Logo após assumir o poder, JFK revelou seus métodos ao grande público americano, atraindo um interesse renovado para uma técnica estudada desde o século anterior: speed reading, ou leitura rápida, que no Brasil ficou mais conhecida como leitura dinâmica. De repente, todos queriam ser como o popular presidente dos Estados Unidos. Ler mais rápido ficou imediatamente associado a ser bem-sucedido em qualquer carreira.
Passou a ser visto como um diferencial no currículo: se muitos empregos dos anos 1960 já recomendavam um curso em datilografia para dominar as minúcias das máquinas de escrever, previa-se que em pouco tempo uma nova condição para encontrar trabalho seria também um certificado provando que o candidato dominava a leitura dinâmica.

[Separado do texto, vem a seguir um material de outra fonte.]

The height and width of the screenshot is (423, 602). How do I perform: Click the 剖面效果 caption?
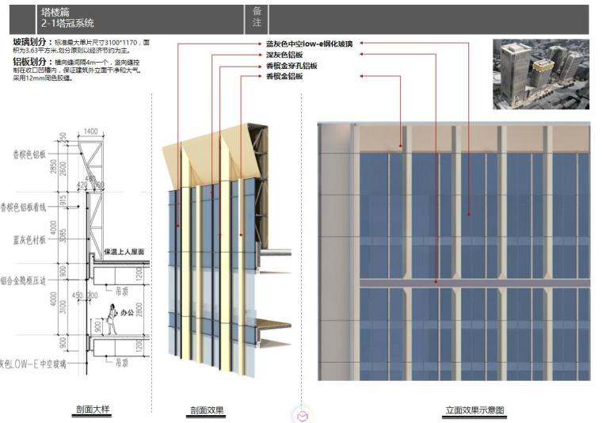(x=207, y=410)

Mas nem todos eram capazes de fazer aquilo naturalmente. Estima-se que JFK fosse capaz de ler em torno de mil palavras por minuto, o que o colocaria entre os 1% da população mundial que efetivamente consegue superar a média de uma pessoa adulta relativamente habituada à leitura — entre 250 e 300 palavras por minuto, dependendo da complexidade do texto e do tema abordado nele. Kennedy sabia disso e, para treinar os membros de seu gabinete em uma habilidade que para ele vinha de berço, contratou uma professora especializada no assunto: Evelyn Wood, a precursora dos cursos de leitura dinâmica que existem hoje.
O método Wood
O interesse de Evelyn Wood havia começado alguns anos antes, na década de 1950, quando um dos professores presentes na sua banca de mestrado leu as 80 páginas da dissertação dela em poucos minutos. Surpresa com a cena, Evelyn decidiu cronometrá-lo lendo outros textos e calculou que seu avaliador devorava uma média de 2,5 mil palavras a cada minuto.

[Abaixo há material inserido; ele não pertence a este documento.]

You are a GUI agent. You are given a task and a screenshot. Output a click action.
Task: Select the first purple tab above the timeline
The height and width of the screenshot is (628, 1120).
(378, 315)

Especializada em técnicas de leitura, ela decidiu mudar um pouco o seu foco: nos meses seguintes, passou a percorrer o território americano em busca de pessoas que tivessem aquela mesma habilidade. Encontrou 53 delas, fez entrevistas, registrou seus métodos e desenvolveu um curso que dizia ser acessível a qualquer pessoa que já tivesse o hábito de ler.

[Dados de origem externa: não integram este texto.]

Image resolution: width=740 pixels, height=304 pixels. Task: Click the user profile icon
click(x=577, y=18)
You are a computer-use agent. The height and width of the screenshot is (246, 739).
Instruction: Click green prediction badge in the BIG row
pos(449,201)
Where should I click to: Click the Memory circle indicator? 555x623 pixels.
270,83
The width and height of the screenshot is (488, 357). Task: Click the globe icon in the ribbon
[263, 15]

Ela não era a pioneira no assunto: os primeiros estudos sobre a leitura rápida datavam dos anos 1880, quando o oftalmologista francês Louis Émile Javal pesquisou como o olho humano se movimenta enquanto lemos. Muito do que Javal analisou naquela época serviu como fundamento para as técnicas desenvolvidas por Wood mais tarde, mas foi com ela que os métodos se popularizaram — e foram imitados no mundo inteiro.
John Kennedy, presidente dos EUA, lia mil palavras por minuto e contratou uma professora especializada em leitura dinâmica para treinar os membros de seu gabinete.
Sua escola, a Evelyn Wood Reading Dynamics, fundada em 1959, tornou-se um negócio milionário após a fama conquistada pela colaboração com Kennedy: nos anos seguintes, o curso já tinha mais de 150 franquias nos Estados Unidos. Evelyn, que faleceu em 1995, foi presença constante na Casa Branca mesmo nos governos após JFK. Richard Nixon também enviou 35 membros de seu gabinete para aprender com ela, e, nos anos 1970, o presidente Jimmy Carter recebeu aulas particulares ao lado de sua filha, chegando a registrar uma média de 1,2 mil palavras lidas por minuto.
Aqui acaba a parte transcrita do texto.